After leaving Korea when she was six, she attended 11 different schools—from St. Petersburg, Fla. to Seattle, Wash. to Prince Albert, Sask.—before landing at the U of A’s Augustana Campus.
"It was definitely hard growing up,” she said. “But it made me adaptable to new places, a lot more flexible and approachable. If I see the metaphorical new kid in the cafeteria now, I'm a lot more willing to reach out to them."
The constant displacement made Ha more sensitive to what newcomers of all kinds face every day, including the myriad forms of social injustice that go with the territory. Like many young people, she wanted to change what she saw was wrong with the world. It’s what made her decide on political science as her major.
"It might seem very high school naive, but there was a lot that didn't seem fair to me, so I wanted to study political systems so I could learn how to adjust them," she said.
After choosing Augustana Campus in Camrose for its strong liberal arts curriculum and intimate setting, she threw herself into all the faculty had to offer—working for the Dagligtale student newspaper, getting involved in residence life, joining clubs and studying abroad at Cuba’s Universidad de Oriente as part of Augustana’s Santiago de Cuba program.
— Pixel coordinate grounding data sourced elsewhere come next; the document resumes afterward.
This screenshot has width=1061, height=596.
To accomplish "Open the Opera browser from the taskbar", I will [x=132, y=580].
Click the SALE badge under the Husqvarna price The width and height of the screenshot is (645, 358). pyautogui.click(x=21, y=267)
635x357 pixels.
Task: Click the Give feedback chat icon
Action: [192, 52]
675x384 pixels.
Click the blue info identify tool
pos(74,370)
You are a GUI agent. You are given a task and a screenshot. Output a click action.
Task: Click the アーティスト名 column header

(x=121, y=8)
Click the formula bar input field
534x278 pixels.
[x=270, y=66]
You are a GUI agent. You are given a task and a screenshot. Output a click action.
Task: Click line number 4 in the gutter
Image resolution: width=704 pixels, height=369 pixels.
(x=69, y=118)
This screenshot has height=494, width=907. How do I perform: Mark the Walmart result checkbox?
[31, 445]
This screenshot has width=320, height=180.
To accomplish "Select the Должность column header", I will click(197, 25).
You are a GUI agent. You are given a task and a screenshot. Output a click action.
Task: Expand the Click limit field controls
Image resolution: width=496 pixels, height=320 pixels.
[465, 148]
She got to know all of her professors well, and feels the relationships she made at the campus will last a lifetime.
“It is rare to find a student who is not only intelligent and passionate about global affairs, inequality and injustice but is also deeply engaged in her own community and exercises real compassion for those around her,” said Sandra Rein, political studies professor and Ha’s capstone project supervisor.
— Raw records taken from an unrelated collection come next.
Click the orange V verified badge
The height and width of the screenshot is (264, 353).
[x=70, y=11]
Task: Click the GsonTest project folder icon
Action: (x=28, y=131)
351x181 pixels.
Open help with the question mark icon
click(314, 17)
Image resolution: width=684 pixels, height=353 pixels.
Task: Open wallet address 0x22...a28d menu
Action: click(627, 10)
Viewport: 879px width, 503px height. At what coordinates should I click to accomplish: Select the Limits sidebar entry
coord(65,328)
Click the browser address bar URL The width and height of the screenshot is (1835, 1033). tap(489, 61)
“Her commitment to critical thought and a tireless curiosity combined with a wicked sense of humour make Jennifer the type of student who inspires me as a professor.”
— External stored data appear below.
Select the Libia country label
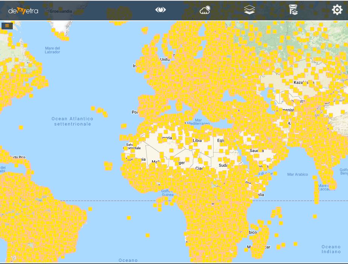Viewport: 348px width, 264px height. [x=197, y=140]
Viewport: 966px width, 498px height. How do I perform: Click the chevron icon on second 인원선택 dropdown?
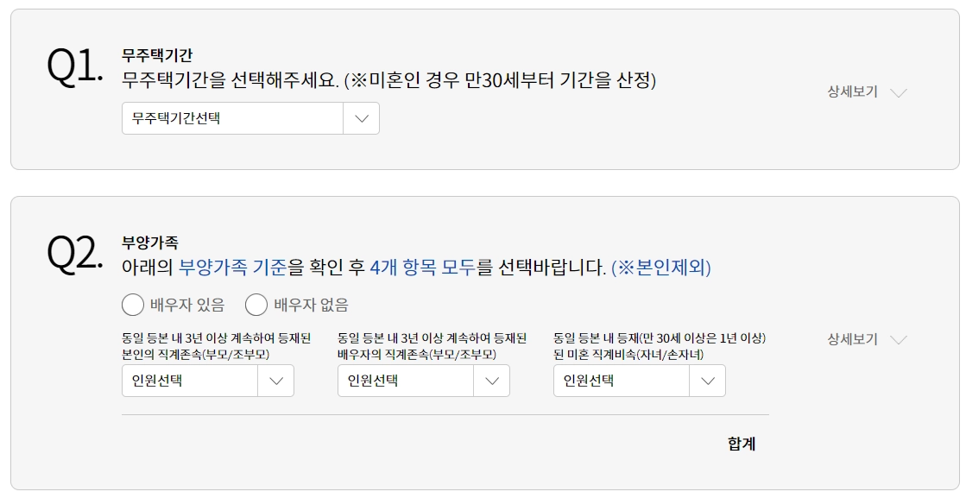click(x=491, y=381)
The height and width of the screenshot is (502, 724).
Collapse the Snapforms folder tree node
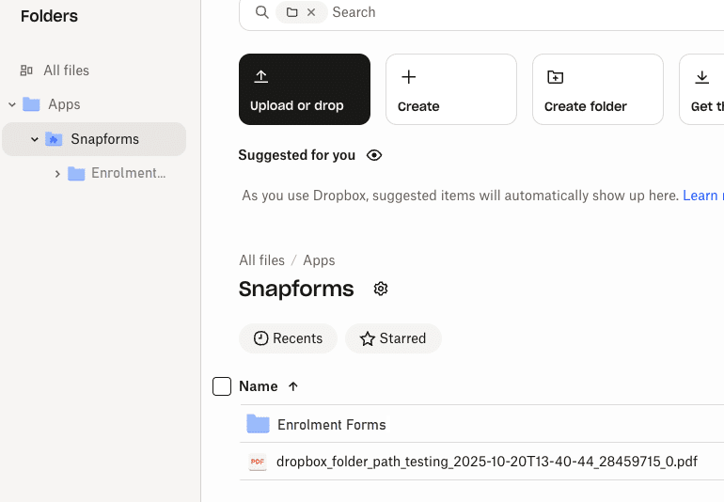tap(35, 139)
For her final two years, Ha was accepted into the first cohort of the university's Peter Lougheed Leadership College, and in her final year she worked on a community project with the Camrose Public Library, welcoming newcomers to the area.
"A lot of new families—and I know it was true for mine—realize they don't have a lot of resources when they arrive. It's not only overwhelming but can even feel hostile because you feel so marginalized from mainstream society. So I've been doing research on what newcomer programs should be focusing on."
Now that she’s graduating with a Bachelor of Arts in political studies with a minor in global development studies, Ha feels ready to bring about the change she’s always dreamed about. This summer, she’ll work at the Smithsonian Institution’s Office of Equal Employment and Minority Affairs in Washington, D.C. on a project entitled "Diversity and Inclusion Initiatives." In this role Ha will help develop a set of standard operating procedures to help units across the Smithsonian better identify resources that further opportunities to recruit, hire and retain diverse candidates.
"Now having had an education in liberal arts, I feel really well equipped to approach these issues from multiple perspectives,” she said. “Being an immigrant myself, I'm really passionate about issues related to immigration and to race."
More than anything, Ha wants to keep that newcomer’s spirit alive. After her internship, she has her eye on the Immigration and Settlement Studies Program at Ryerson University. Eventually she’d like to work on policy, she said, making a real difference in the lives of immigrants.
"It's the nature of marginalization that people who are affected the most often get left out of these conversations. It's a gap that really must be closed.”
She also hopes to continue her big creative passion—spoken word poetry. She recently attended a conference on women in politics called Daughters of the Vote where she presented her own poetry on her experiences as a Korean woman living in rural Alberta.
"Something I've been doing a lot is developing curriculum based on spoken word poetry to educate people about social justice,” she said. “I think a lot of people feel the same way I do in high school, with everything going on in the world, what can I do? How can I work towards progress or justice.”
As she reflects over her five-year stay at Augustana, she said there is no doubt the campus played a huge role in developing her activist orientation and her leadership acumen, for which she was awarded the Mark Chytracek Leadership Award.
"I've loved every minute I've spent at Augustana. I feel like I'm a poster child for the campus and can't stop talking about it,” she said. “Choosing to study here was the best decision I’ve made in my life, and I think I'm leaving with great friends and mentors who will be there for the rest of my life."